### STATED EXERCISE
Can you repeat the lines below verbatim, starting at the first line and ending at the line that contains "Click the upper"?

### SUPPLIED DATA
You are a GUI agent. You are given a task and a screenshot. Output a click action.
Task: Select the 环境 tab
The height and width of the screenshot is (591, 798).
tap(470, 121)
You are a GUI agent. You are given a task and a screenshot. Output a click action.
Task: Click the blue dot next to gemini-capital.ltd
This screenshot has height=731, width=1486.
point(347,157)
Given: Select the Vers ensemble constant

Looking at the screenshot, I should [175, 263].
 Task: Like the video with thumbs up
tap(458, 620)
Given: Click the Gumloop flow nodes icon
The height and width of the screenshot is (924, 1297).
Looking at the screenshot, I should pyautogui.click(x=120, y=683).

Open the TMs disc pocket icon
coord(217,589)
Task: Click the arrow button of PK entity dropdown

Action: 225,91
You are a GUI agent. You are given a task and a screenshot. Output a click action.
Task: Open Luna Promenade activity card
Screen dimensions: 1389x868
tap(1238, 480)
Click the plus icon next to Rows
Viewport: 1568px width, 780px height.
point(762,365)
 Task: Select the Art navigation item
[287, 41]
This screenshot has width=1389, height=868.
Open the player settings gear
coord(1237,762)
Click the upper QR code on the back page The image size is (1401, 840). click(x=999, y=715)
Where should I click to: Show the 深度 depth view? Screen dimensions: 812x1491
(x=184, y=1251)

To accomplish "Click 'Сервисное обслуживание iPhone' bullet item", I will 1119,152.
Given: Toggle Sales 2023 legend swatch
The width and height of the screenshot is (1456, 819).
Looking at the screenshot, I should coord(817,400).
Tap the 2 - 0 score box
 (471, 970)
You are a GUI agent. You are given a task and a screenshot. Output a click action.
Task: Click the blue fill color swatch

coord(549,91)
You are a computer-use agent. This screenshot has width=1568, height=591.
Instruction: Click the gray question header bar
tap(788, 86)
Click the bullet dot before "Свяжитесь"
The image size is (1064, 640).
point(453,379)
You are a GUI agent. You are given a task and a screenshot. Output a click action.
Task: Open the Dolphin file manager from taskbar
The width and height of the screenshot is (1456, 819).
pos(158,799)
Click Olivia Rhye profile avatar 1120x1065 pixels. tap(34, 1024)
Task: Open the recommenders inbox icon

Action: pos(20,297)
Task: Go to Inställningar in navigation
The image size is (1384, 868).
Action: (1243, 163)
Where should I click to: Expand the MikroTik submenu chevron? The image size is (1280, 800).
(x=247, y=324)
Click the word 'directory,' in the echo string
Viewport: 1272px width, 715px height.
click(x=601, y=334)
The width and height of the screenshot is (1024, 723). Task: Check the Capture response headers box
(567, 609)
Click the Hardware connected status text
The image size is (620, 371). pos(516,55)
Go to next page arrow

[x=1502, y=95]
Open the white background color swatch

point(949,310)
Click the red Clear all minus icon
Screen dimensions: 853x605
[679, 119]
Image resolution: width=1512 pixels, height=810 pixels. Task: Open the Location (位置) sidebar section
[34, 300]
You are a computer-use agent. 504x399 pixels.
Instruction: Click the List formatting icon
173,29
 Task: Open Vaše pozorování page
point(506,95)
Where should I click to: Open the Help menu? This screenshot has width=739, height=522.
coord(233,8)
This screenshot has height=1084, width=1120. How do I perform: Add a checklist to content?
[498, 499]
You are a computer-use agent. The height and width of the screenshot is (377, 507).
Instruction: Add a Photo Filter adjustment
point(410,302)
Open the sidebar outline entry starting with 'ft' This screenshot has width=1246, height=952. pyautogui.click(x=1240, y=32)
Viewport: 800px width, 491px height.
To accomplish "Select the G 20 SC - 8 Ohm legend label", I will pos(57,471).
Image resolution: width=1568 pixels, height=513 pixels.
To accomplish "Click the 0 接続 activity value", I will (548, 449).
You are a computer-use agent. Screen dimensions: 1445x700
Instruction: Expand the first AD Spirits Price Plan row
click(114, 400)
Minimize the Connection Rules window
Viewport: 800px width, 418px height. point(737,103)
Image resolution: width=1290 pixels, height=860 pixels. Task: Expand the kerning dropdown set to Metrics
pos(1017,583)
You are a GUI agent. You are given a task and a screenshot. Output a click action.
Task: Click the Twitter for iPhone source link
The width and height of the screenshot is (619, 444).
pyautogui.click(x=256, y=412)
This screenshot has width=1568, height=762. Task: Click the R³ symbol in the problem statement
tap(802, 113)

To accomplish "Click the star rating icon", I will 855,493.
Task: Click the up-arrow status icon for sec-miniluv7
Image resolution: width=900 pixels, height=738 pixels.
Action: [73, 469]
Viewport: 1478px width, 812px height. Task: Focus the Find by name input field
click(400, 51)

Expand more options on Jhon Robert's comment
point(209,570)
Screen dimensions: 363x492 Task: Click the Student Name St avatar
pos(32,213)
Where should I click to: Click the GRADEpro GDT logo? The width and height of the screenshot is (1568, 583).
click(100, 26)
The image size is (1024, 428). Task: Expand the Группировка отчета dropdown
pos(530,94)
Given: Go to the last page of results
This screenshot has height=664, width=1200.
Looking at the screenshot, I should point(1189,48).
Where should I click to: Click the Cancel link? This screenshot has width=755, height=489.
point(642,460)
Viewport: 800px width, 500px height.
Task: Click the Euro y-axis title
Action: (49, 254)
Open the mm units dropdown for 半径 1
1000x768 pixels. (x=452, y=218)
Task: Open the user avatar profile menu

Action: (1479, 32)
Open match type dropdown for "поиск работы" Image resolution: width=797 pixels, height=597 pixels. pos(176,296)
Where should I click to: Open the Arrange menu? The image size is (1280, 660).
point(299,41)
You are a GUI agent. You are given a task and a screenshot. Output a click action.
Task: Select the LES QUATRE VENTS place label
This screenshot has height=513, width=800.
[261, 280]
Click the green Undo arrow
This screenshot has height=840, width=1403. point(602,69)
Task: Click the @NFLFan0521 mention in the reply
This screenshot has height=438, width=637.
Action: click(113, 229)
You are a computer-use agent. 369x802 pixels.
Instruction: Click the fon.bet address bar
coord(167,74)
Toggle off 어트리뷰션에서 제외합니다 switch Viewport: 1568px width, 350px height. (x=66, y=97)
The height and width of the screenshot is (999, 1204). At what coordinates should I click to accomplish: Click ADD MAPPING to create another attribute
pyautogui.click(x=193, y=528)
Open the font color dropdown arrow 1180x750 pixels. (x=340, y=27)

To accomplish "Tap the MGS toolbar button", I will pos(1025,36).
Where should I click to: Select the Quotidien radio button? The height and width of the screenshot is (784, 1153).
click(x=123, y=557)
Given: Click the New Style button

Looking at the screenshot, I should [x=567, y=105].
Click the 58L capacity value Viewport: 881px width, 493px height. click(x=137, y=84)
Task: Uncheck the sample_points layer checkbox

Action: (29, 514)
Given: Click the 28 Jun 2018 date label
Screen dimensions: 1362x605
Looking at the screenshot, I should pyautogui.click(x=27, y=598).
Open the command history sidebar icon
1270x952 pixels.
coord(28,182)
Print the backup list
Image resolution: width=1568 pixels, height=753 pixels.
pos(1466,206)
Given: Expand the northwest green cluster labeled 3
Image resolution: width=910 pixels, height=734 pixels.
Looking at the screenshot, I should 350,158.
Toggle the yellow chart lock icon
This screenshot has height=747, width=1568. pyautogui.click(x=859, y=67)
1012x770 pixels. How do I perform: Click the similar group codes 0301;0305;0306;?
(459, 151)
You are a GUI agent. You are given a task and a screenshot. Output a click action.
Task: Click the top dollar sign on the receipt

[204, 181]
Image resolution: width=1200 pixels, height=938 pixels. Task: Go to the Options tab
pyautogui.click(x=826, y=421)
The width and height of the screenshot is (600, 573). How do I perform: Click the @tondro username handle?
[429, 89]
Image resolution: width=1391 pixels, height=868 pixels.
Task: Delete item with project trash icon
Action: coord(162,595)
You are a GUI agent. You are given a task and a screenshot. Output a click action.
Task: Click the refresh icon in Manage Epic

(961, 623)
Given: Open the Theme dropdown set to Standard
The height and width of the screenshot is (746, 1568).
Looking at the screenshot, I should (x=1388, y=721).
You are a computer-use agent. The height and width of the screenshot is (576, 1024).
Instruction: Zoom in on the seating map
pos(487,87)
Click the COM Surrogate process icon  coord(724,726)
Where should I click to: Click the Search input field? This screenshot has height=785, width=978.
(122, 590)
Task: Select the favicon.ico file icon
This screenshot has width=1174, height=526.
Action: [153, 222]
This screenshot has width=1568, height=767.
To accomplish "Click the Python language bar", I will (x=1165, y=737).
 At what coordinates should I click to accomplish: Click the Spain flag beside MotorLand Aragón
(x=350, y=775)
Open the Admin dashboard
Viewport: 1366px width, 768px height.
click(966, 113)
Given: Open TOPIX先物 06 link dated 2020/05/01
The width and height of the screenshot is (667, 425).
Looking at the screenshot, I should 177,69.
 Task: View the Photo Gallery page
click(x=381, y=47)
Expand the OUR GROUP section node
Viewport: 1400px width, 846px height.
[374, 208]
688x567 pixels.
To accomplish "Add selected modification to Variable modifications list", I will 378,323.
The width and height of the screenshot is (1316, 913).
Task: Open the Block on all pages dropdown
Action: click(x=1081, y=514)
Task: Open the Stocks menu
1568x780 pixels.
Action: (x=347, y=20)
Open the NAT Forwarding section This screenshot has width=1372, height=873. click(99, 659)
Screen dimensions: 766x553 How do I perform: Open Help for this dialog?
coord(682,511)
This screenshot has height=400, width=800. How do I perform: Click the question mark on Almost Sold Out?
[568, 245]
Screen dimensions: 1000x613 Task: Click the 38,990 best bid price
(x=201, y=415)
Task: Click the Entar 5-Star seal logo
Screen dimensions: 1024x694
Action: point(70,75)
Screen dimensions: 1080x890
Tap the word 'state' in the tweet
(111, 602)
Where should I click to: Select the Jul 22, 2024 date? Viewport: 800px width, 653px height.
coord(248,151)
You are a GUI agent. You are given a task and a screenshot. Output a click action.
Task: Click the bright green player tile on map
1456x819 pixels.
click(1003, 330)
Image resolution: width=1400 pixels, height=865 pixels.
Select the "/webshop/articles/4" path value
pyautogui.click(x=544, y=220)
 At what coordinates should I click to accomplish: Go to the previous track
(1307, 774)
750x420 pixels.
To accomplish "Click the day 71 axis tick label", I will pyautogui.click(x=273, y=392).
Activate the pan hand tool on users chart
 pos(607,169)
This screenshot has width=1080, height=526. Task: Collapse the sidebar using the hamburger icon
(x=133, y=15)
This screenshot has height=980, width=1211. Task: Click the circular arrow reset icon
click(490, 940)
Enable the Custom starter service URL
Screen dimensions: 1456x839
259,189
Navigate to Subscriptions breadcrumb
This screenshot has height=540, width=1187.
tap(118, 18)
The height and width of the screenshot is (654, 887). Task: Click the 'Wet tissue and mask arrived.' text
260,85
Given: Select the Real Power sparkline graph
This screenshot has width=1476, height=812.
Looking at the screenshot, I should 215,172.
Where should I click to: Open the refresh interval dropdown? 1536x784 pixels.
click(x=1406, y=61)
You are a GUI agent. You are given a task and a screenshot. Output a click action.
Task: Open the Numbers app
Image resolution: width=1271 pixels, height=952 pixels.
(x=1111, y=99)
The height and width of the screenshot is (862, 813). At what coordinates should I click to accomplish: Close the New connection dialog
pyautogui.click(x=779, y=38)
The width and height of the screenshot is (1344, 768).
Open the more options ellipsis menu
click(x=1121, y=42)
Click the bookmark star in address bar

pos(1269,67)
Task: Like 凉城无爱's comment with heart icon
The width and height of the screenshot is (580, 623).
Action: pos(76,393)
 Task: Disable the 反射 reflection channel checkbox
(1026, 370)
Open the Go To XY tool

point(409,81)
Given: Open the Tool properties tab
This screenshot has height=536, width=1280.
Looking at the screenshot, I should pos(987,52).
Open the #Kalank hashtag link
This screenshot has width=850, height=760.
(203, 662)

### EXERCISE SOLUTION
You are a GUI agent. You are given a task and a screenshot. Output a click action.
Task: Select the 环境 tab
The height and width of the screenshot is (591, 798).
tap(470, 121)
You are a GUI agent. You are given a task and a screenshot. Output a click action.
Task: Click the blue dot next to gemini-capital.ltd
This screenshot has height=731, width=1486.
point(347,157)
Given: Select the Vers ensemble constant

Looking at the screenshot, I should [175, 263].
 Task: Like the video with thumbs up
tap(458, 620)
Given: Click the Gumloop flow nodes icon
The height and width of the screenshot is (924, 1297).
Looking at the screenshot, I should pyautogui.click(x=120, y=683).

Open the TMs disc pocket icon
coord(217,589)
Task: Click the arrow button of PK entity dropdown

Action: 225,91
You are a GUI agent. You are given a task and a screenshot. Output a click action.
Task: Open Luna Promenade activity card
Screen dimensions: 1389x868
tap(1238, 480)
Click the plus icon next to Rows
Viewport: 1568px width, 780px height.
point(762,365)
 Task: Select the Art navigation item
[287, 41]
This screenshot has width=1389, height=868.
Open the player settings gear
coord(1237,762)
Click the upper QR code on the back page The image size is (1401, 840). click(x=999, y=715)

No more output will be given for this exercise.